** EXERCISE INSTRUCTIONS **
Begin with the line in which "Högerklicka och kopiera adressen (360, 987)" appears and end with the final line of the entries. Retype each one exactly and add nothing.
══ INPUT DATA ══
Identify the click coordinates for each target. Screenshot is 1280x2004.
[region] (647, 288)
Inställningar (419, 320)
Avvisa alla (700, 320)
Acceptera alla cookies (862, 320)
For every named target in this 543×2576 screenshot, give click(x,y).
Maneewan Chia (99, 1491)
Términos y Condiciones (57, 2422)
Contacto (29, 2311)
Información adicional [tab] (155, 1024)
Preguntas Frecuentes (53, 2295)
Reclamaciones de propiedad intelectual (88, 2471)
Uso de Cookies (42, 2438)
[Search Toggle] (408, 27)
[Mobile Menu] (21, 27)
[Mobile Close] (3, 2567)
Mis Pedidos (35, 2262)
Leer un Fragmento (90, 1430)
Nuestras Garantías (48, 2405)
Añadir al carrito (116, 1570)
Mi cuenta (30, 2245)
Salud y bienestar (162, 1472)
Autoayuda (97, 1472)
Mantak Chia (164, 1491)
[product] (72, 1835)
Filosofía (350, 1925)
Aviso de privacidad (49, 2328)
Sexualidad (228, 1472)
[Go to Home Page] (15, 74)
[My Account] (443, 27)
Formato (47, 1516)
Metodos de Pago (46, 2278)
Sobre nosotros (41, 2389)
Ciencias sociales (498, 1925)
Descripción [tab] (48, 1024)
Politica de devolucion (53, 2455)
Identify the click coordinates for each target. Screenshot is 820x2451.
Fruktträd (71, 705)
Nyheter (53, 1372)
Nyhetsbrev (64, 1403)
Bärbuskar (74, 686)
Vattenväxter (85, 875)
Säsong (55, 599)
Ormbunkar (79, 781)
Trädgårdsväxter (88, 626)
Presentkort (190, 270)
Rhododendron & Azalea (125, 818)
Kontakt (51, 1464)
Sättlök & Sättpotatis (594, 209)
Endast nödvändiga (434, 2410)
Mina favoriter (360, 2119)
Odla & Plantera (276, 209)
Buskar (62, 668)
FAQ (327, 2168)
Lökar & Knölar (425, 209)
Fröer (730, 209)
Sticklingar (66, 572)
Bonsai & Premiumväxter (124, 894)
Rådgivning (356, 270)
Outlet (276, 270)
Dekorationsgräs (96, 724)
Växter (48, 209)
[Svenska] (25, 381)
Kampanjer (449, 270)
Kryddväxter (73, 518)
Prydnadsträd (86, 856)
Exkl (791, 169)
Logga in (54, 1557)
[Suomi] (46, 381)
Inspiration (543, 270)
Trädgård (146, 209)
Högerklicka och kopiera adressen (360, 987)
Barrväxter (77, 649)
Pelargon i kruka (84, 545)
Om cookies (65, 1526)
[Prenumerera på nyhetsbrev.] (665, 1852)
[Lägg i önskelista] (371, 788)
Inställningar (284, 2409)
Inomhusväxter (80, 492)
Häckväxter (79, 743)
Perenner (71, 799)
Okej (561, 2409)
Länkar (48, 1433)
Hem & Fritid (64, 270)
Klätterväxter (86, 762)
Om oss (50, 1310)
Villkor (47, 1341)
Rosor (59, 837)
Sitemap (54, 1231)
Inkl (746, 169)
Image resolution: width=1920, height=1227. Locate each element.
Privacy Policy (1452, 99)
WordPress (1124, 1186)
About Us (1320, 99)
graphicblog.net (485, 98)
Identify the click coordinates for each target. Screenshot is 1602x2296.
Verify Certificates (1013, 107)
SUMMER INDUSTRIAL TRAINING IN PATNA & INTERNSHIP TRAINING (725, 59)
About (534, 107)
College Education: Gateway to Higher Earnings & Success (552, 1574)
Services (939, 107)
═══
** WRITTEN SOLUTION **
Högerklicka och kopiera adressen (360, 987)
Barrväxter (77, 649)
Pelargon i kruka (84, 545)
Om cookies (65, 1526)
[Prenumerera på nyhetsbrev.] (665, 1852)
[Lägg i önskelista] (371, 788)
Inställningar (284, 2409)
Inomhusväxter (80, 492)
Häckväxter (79, 743)
Perenner (71, 799)
Okej (561, 2409)
Länkar (48, 1433)
Hem & Fritid (64, 270)
Klätterväxter (86, 762)
Om oss (50, 1310)
Villkor (47, 1341)
Rosor (59, 837)
Sitemap (54, 1231)
Inkl (746, 169)
Image resolution: width=1920, height=1227. Locate each element.
Privacy Policy (1452, 99)
WordPress (1124, 1186)
About Us (1320, 99)
graphicblog.net (485, 98)
Identify the click coordinates for each target. Screenshot is 1602x2296.
Verify Certificates (1013, 107)
SUMMER INDUSTRIAL TRAINING IN PATNA & INTERNSHIP TRAINING (725, 59)
About (534, 107)
College Education: Gateway to Higher Earnings & Success (552, 1574)
Services (939, 107)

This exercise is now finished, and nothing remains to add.